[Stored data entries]
— begin —

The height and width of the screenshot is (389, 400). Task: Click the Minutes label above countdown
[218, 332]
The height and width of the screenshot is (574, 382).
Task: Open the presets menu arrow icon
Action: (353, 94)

— end —

**Task directions:**
Rewrite the lines above, swapping "countdown" for "timer" and leaving everything else unchanged.

**Answer to this task:**
The height and width of the screenshot is (389, 400). Task: Click the Minutes label above timer
[218, 332]
The height and width of the screenshot is (574, 382).
Task: Open the presets menu arrow icon
Action: (353, 94)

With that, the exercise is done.